We are at a unique pivot point in public broadcasting. There is a huge demand for what we do. We are among the most trusted media outlets in the U.S. We are at this moment where the sky is the limit.
 
When my students come in, they say this is the most exciting time to be a journalist and a communicator in the history of the world because we have more technological assets and tools than we have ever had before.
 
So, I think this is a very hopeful time for American journalism broadly, and for public media specifically. What a great time to be doing this.
 
So long as there is government money to support it, because it is not a great time to be making a business out of it.
 
I think the challenge is not to prop up business models that are failing. My students don't care how they get their news. They get it across a variety of transports. We are in this sort of waterfall period. There was stability and calm pools above the falls, and there will be stability and calm pools below the falls, but right now we are in a hell of a transition.
 
You are right: NBC Universal, The New York Times, the L.A. Times, are all looking for business models.
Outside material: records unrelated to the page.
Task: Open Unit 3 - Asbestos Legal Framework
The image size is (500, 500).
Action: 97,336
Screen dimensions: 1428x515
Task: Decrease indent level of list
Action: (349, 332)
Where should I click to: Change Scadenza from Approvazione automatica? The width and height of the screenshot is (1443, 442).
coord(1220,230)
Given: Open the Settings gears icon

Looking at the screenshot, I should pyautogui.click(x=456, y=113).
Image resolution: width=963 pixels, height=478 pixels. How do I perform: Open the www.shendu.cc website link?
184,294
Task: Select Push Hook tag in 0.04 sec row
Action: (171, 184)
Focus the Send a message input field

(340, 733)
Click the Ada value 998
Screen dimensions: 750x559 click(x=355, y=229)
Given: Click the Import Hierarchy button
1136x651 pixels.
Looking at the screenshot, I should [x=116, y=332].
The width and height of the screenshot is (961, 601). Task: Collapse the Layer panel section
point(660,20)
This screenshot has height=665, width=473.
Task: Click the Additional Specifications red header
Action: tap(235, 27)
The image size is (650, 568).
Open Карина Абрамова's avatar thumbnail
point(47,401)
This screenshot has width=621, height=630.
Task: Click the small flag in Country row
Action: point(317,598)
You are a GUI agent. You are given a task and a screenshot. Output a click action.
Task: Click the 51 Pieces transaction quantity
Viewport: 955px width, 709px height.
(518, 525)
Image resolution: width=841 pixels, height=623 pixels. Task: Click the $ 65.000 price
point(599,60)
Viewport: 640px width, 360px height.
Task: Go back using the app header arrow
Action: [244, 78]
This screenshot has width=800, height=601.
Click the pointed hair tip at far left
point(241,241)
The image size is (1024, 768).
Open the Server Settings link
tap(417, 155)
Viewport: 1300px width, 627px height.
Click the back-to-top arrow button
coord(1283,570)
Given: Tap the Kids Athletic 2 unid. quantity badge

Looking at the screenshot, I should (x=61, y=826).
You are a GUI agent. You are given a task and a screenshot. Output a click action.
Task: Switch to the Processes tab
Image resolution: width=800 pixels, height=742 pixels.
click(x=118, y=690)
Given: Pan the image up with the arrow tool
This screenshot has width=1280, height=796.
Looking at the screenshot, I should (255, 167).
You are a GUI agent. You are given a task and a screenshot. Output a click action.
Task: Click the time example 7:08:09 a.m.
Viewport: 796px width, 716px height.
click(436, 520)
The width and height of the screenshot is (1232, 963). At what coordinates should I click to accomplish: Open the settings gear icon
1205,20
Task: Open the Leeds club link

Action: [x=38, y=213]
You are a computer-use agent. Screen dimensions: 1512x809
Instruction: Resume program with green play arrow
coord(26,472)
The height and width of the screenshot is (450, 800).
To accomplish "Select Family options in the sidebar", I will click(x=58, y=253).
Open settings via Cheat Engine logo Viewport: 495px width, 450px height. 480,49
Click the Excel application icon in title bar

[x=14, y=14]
But that does not obviate the likelihood that this is going to eventually be figured out by smart folks. As that happens, we will continue to live in the most media-drenched opportunity for local voices, local people, local institutions, to tell their stories that mankind has ever seen.
 
So, the down economy, while it has put a hurting on noncoms, has also given them an opportunity to fill what you see as a news void?
 
The short answer is, yes. Now, I don't want to dance on their graves, but the reality is that we are, in fact, in every locality around the country—more so than Clear Channel, more so than USA Today. So, I am very upbeat about the future of public service media provided we—local stations, NPR, PBS, CPB—can come together and continue the kind of dialog that we have been having. I have been here since 2000. This past year, I have seen more openness and frankness to talk about tough issues than I have seen.
 
Ken Tomlinson, former chairman of the board, seemed to think that noncommercial media are liberally biased and needed some conservative counterbalance
 
Ken and I came on the board at the same time. I worked closely with him. And I fundamentally disagreed as a matter of empirical reality. Twice the CPB board commissioned studies—I think we had a Republican firm and Democratic firm do the studies—and said we want you to rank in order of objectivity and clarity and lack of bias the media in the U.S. The public broadcasting system was ranked the least biased of all.
 
Should we be past highlighting the fact that you are the first African American to hold this job, or does it inform what you do?
 
We are all the product of our upbringing. I grew up in Washington, D.C., when it was segregated. My parents couldn't take me to shop in downtown Washington. We couldn't very safely drive on Route 40 to visit my grandparents in Philadelphia. So that is going to shape who I am.
 
But the thing that has really shaped me a lot lately is moving to L.A., which is probably the most global and diverse city on the face of the earth. There are 19 population groups in L.A. that are larger than any other population grouping. For example, there are more Koreans in L.A. than any place else than Seoul.
 
Our ideas of diversity are being exploded and expanded in ways that I think are really invigorating and very, very exciting. We are becoming a gumbo nation. My own background as an African American informs my identity, but it is certainly not the only thing.
 
The board had a very long discussion about the values of diversity, the importance of diversity in terms of age and race and national background. And I sat there and didn't have to say a lot because it was a very rich conversation by the members around the table, who were deeply committed to this idea about making public service media reflect and give access to a variety of rich voices.
 
So, I'm not sure I would lead with it.